Selig, heilig, Gottesmutter: Einige Fragen zu Maria

Warum sprechen wir in Hochgebet und Schuldbekenntnis von der „seligen Jungfrau und Gottesmutter Maria“ und im Ave Maria von der „heiligen Maria“? F.-U. B., Burgdorf, und H. F., Schaafheim

Warum sprechen wir überhaupt von der „Gottes“mutter, sie war doch die Mutter Jesu? G. F., Krefeld

„Selig“ steht in der biblischen Tradition zunächst für vollendetes irdisches Glück. Da wir aber glauben, dass menschliches Leben auf Unendlichkeit angelegt ist, ist Seligkeit erst dann erreicht, wenn der Mensch in der vollen Gemeinschaft mit Gott steht. Wenn also von Maria als „Selige“ gesprochen wird, meint dies, dass sie im Reich Gottes teilhat an der Gemeinschaft mit Christus und der Anschauung Gottes.

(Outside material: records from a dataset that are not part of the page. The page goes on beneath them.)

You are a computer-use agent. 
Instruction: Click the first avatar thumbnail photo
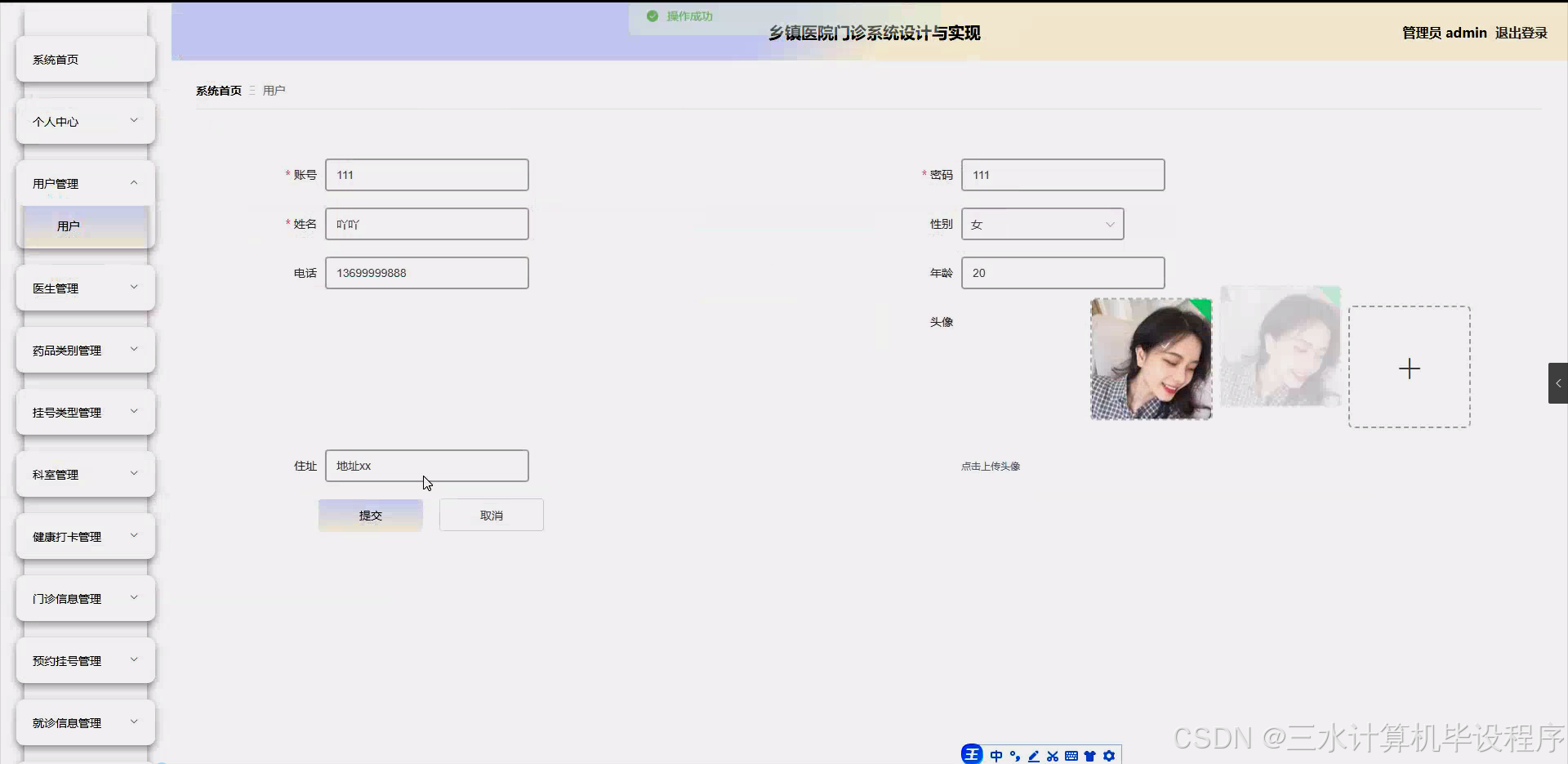click(1151, 358)
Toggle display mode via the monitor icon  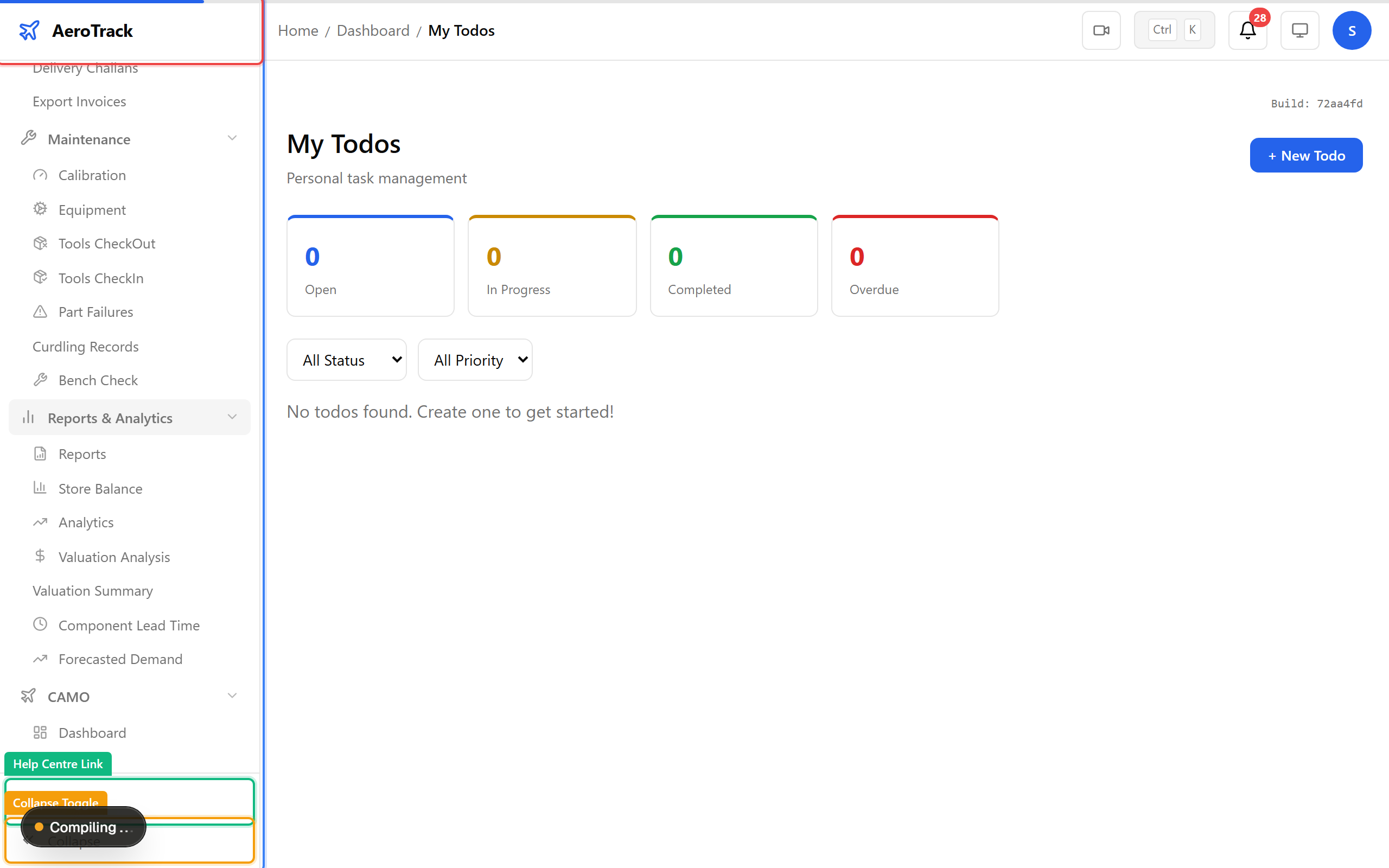coord(1299,30)
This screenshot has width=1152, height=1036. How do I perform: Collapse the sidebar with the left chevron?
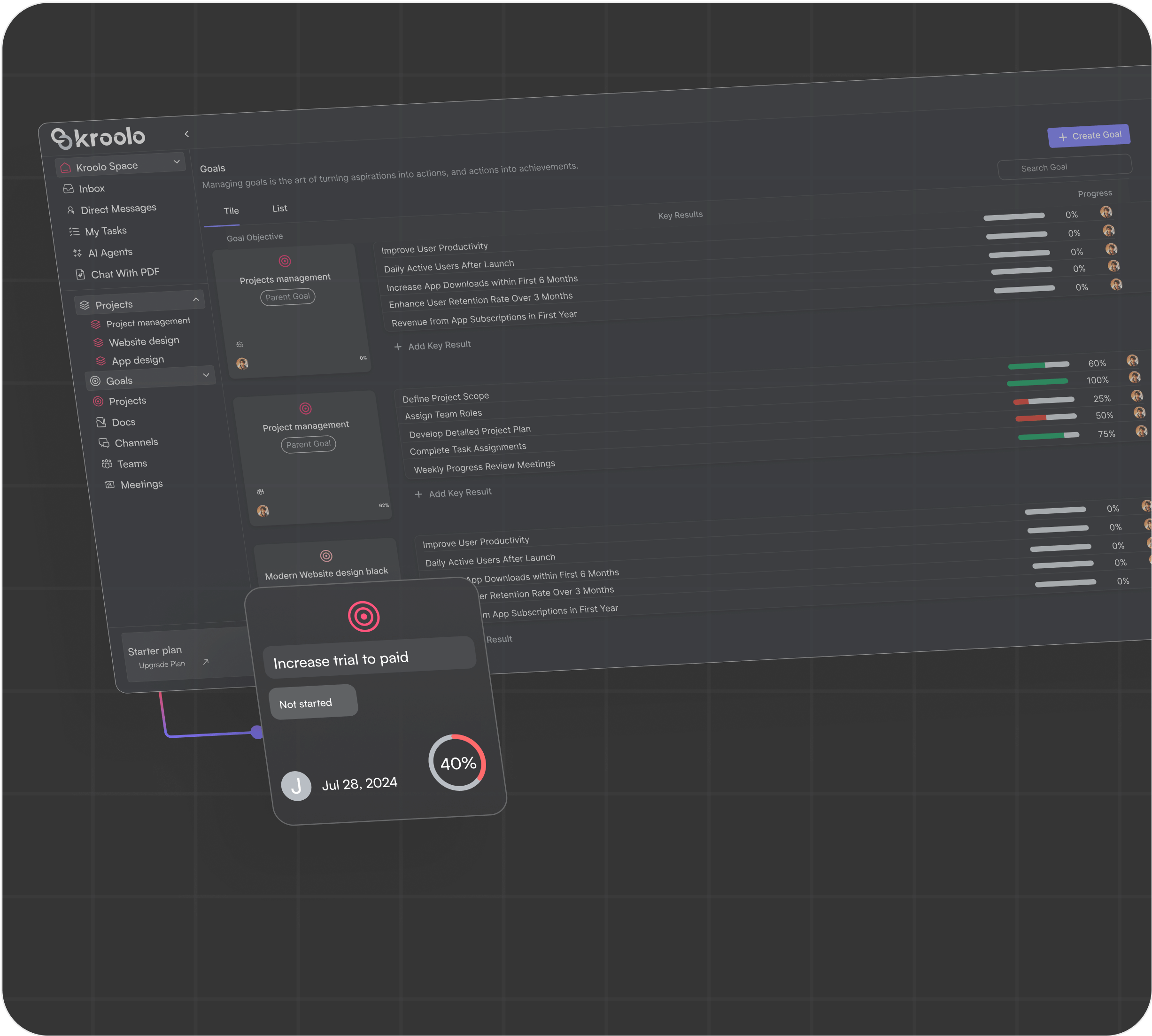[187, 134]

Heilig ist in der Bibel zunächst nur Gott. Durch die Beziehung zu ihm kann sich Israel ein „heiliges Volk“ nennen und kann Paulus die Christen als „Heilige“ anreden. Erst später entwickelte sich der besondere Begriff der Heiligkeit, der auch für Menschen gilt, die in amtlichen Verfahren heiliggesprochen werden. Von ihnen wird gesagt, dass sie ihr Heil bei Gott gefunden haben. Selige wie Heilige. Deshalb kann man über Maria beides sagen.

Egal ob selig oder heilig: Warum Gottesmutter? In den ersten Jahrhunderten wurde viel darüber diskutiert, wer Jesus war: Gott? Mensch? Beides? Verbunden damit waren Streitigkeiten über die Bedeutung von Maria. War sie eine Göttin? Eine eher unwichtige Adoptivmutter? Sollte man sie verehren?

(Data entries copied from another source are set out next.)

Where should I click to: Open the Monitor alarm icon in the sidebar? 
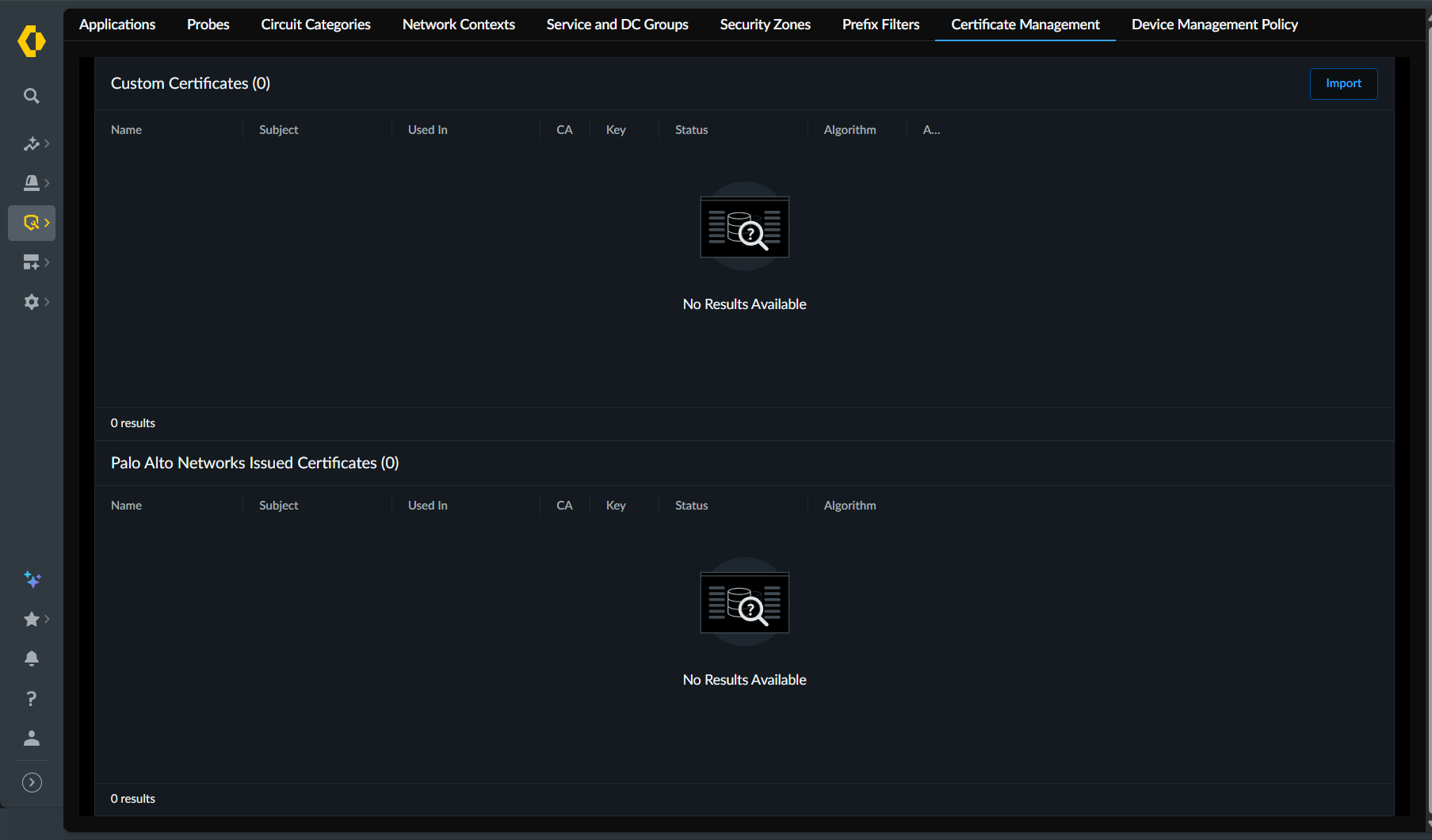tap(32, 182)
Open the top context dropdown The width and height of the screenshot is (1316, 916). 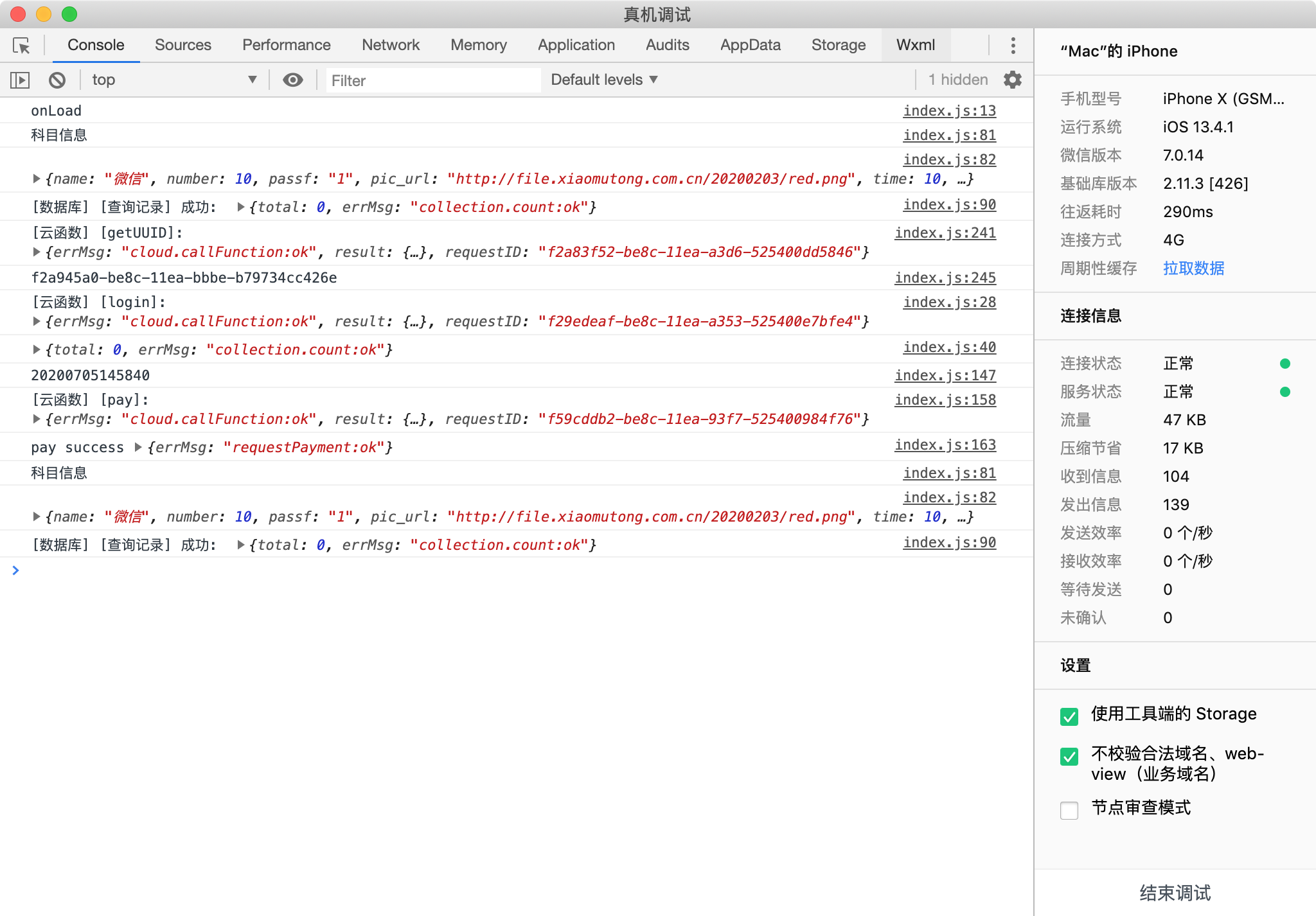[x=173, y=80]
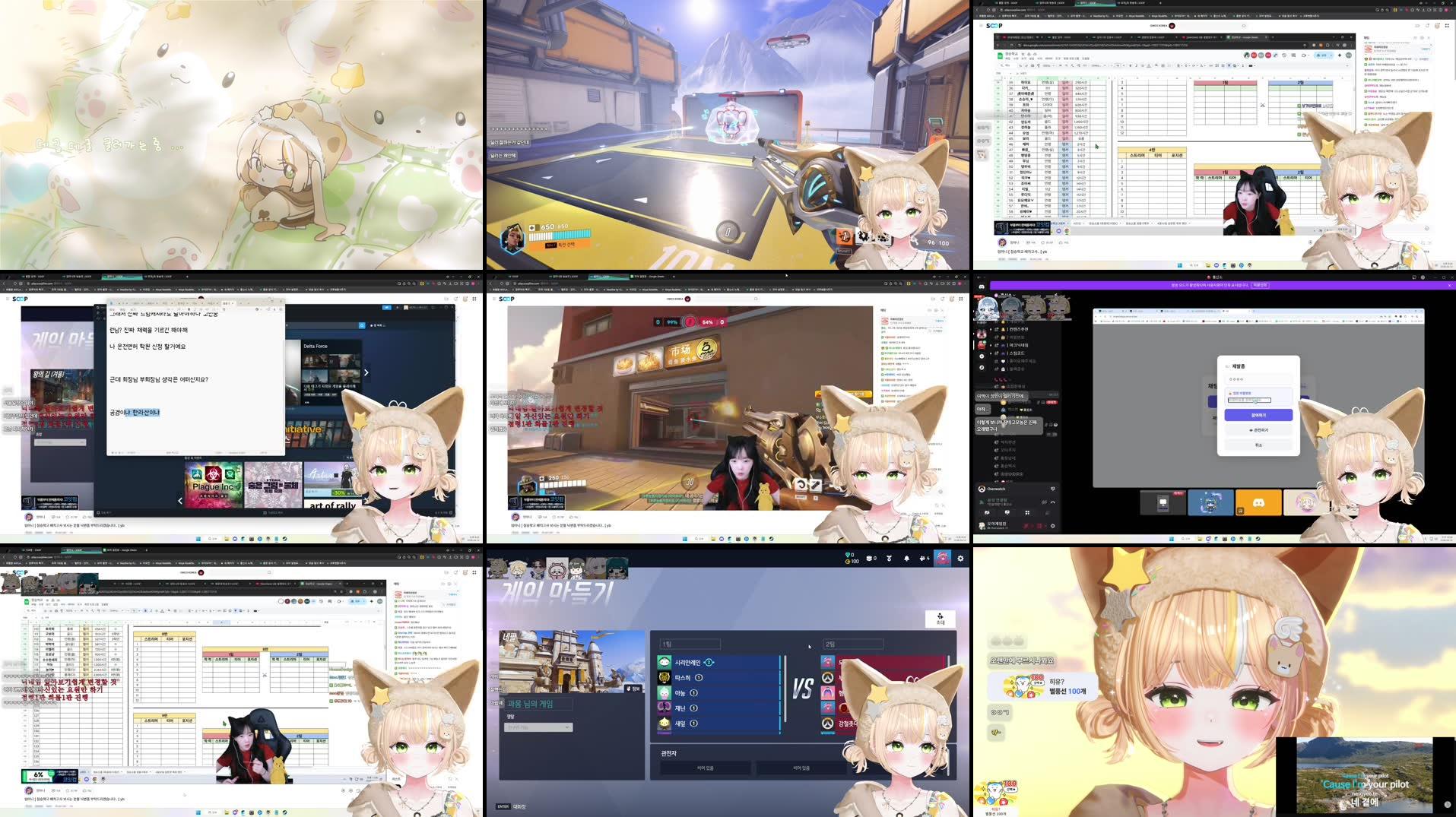Open the settings gear in the Overwatch lobby
Viewport: 1456px width, 817px height.
[x=960, y=559]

Die ersten Konzilien wollten verschiedene Richtungen zusammenhalten. Auch durch Kompromisse. So entstand auch die Formel „wahrer Gott und wahrer Mensch“. Mit Auswirkungen auf Maria. Denn wenn Jesus Gott war, dann hat Maria nicht nur ein Menschenkind, sondern Gott selbst zur Welt gebracht.

Zunächst nannte man sie „Gottesgebärerin“. Das setzte sich aber nicht durch, denn die Aufgabe Mariens war mit der Geburt ja nicht beendet: Sie ließ Jesus aufwachsen, erzog ihn, liebte ihn, blieb ihm nahe bis zum Tod. Diese Beziehung drückt „Mutter“ viel besser aus als „Gebärerin“.

Gottesmutter ist daher vor allem eine Aussage über Jesus: Er war nicht nur Menschenkind, sondern Gott; Maria nicht nur Mutter Jesu, sondern auch Mutter Gottes.